Text and element pointing records:
::::::
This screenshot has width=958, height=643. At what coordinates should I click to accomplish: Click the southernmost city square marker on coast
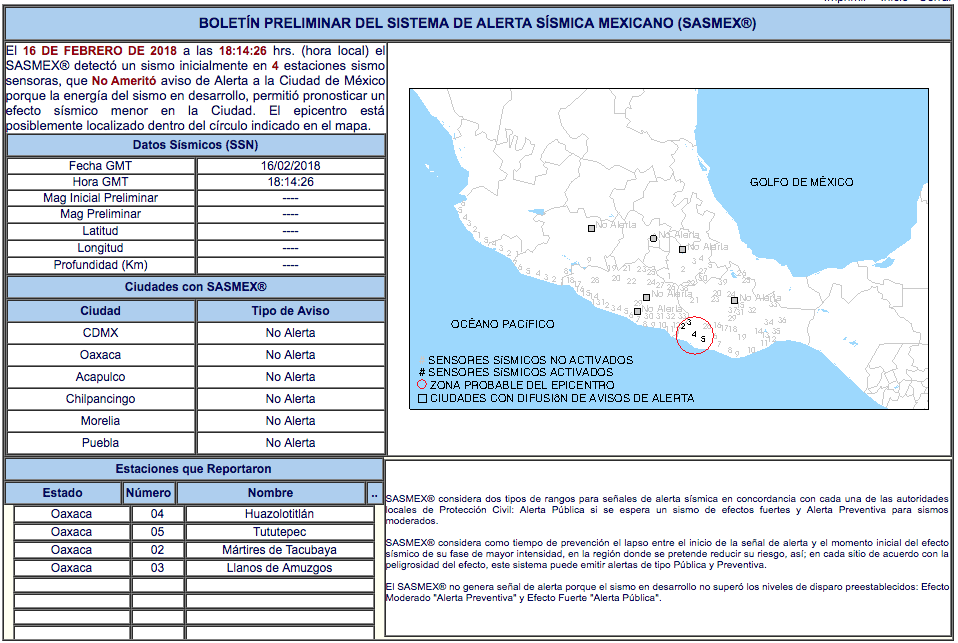638,312
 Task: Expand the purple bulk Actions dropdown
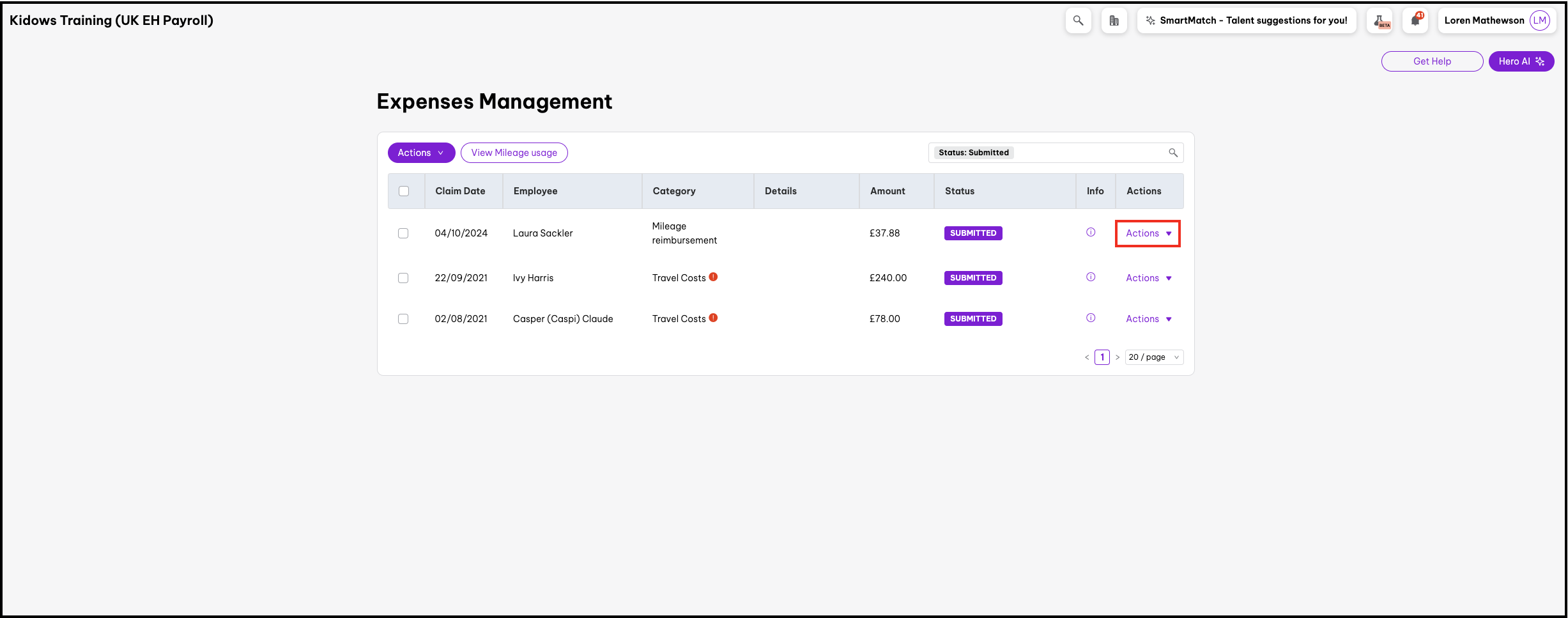click(x=420, y=153)
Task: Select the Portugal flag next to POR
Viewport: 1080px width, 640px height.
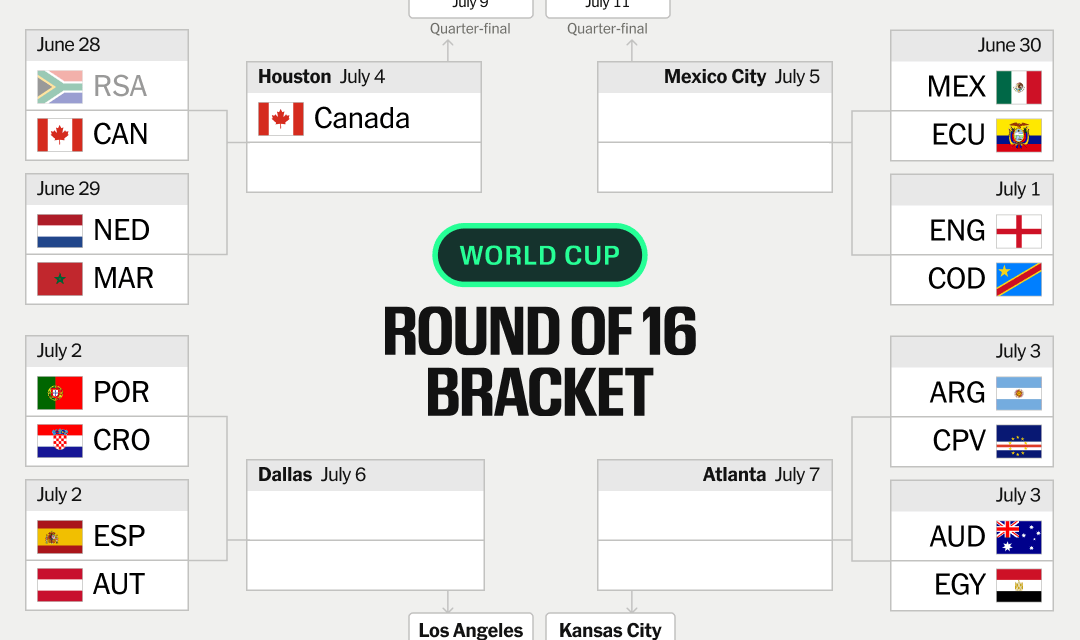Action: pyautogui.click(x=60, y=393)
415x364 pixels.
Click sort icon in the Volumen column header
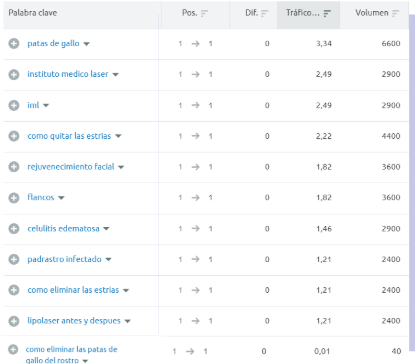click(396, 13)
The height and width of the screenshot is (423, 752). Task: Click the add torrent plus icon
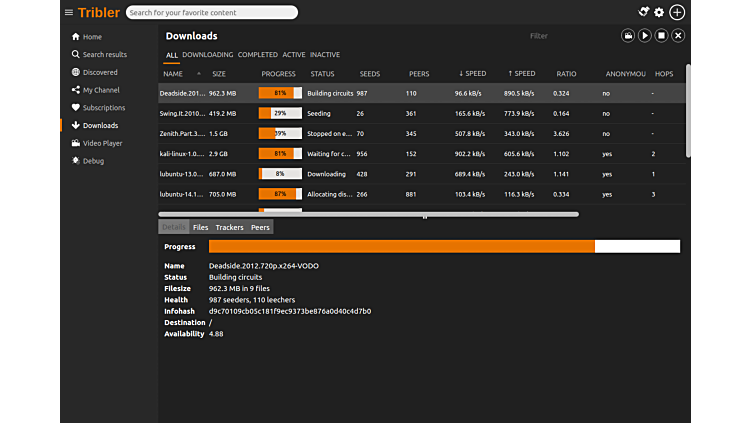[677, 12]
::::::
> DIRECTIONS: List every line of the data above that contains the string "icon". Treat uppercase and lowercase letters as different.

> SOLUTION FOR THIS PROBLEM:
Click sort icon in the Volumen column header
The height and width of the screenshot is (423, 752). Task: Click the add torrent plus icon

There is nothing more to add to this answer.